Mini Project 1: The Effect of Median Household Income on Air Quality

446 words·3 mins
The Backpropagators
Author
The Backpropagators

Objective: Median Household Income vs. Air Quality
#


Introduction
#

Air pollution is a pressing environmental concern in California, with potential links to socioeconomic disparities across counties. This project investigates the relationship between median household income and air pollution levels to explore whether wealthier areas experience lower pollution. By applying a linear regression model, we aim to identify the strength and direction of this correlation using real-world data.


Methodology and Data
#

We collected data on median household income and air pollution scores for each county in California from the publicly available NIH national database. Collecting data from the same research website ensured that the definitions of the county were consistent. The data was then loaded and cleaned using Python’s Pandas library. To examine the correlation between income and pollution levels, we used Scikit-Learn’s LinearRegression model. The LinearRegression model graphed a best fit line according to the points that were plotted. The results were visualized using Matplotlib, where a scatter plot of actual data points was plotted. The line of best fit was also produced by the regression model.


Results
#

We graphed Median Household Income on the x-axis and Pollution Level on the y-axis. The result for such a graph indicated a series of points along the plot to show an overall downward sloping result. The regression line indicated in the graph below indicates the overall downward trend. This line reflects the fact that an increase in income typically results in a decrease in the pollution level in that neighborhood.
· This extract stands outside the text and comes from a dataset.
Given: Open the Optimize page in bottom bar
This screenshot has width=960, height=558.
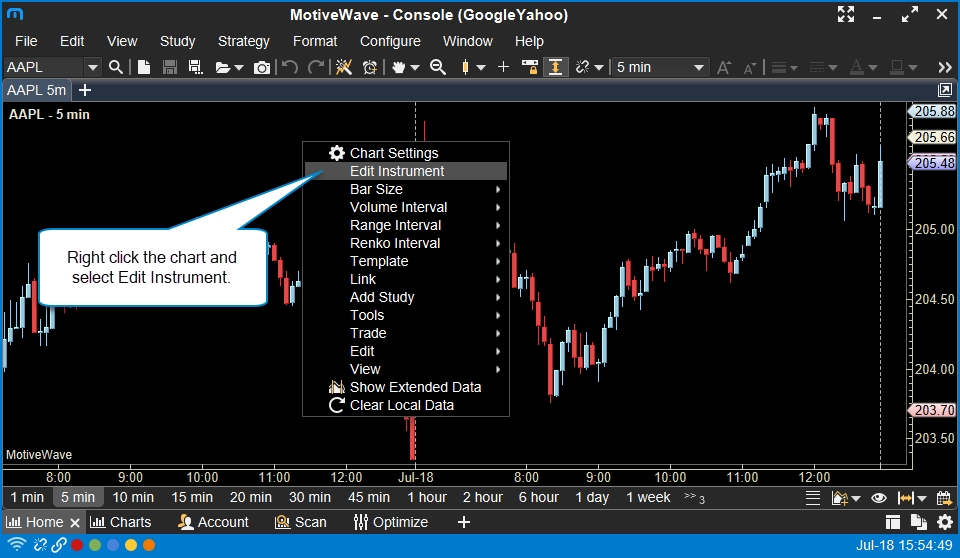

Income vs Pollution Scatter Plot

Below is an interactive map that separates the counties by their different incomes and air quality.


Discussion
#

The regression analysis resulted in a negative coefficient (approximately -4.72e-05), suggesting an inverse relationship between income and pollution - as income increases, pollution slightly decreases. However, the R² value of only 0.0576 indicates that median income explains little of the variance in pollution levels. This low R² suggests that the model does not fit the data well and that other factors likely play a much larger role in determining pollution levels. The visual scatter plot supports this conclusion, showing a broad spread of pollution scores regardless of income, with only a slight downward trend in the regression line.

These results suggest that while there may be a slight trend of lower pollution in higher-income counties, income alone is not a strong predictor of air quality. Further research could explore additional variables such as industrial activity, population density, and vehicle traffic to better explain differences in pollution levels across counties.

Some outliers were also noted in the graph with some values deviating greatly from the regression line and were very far apart from the other data points collected.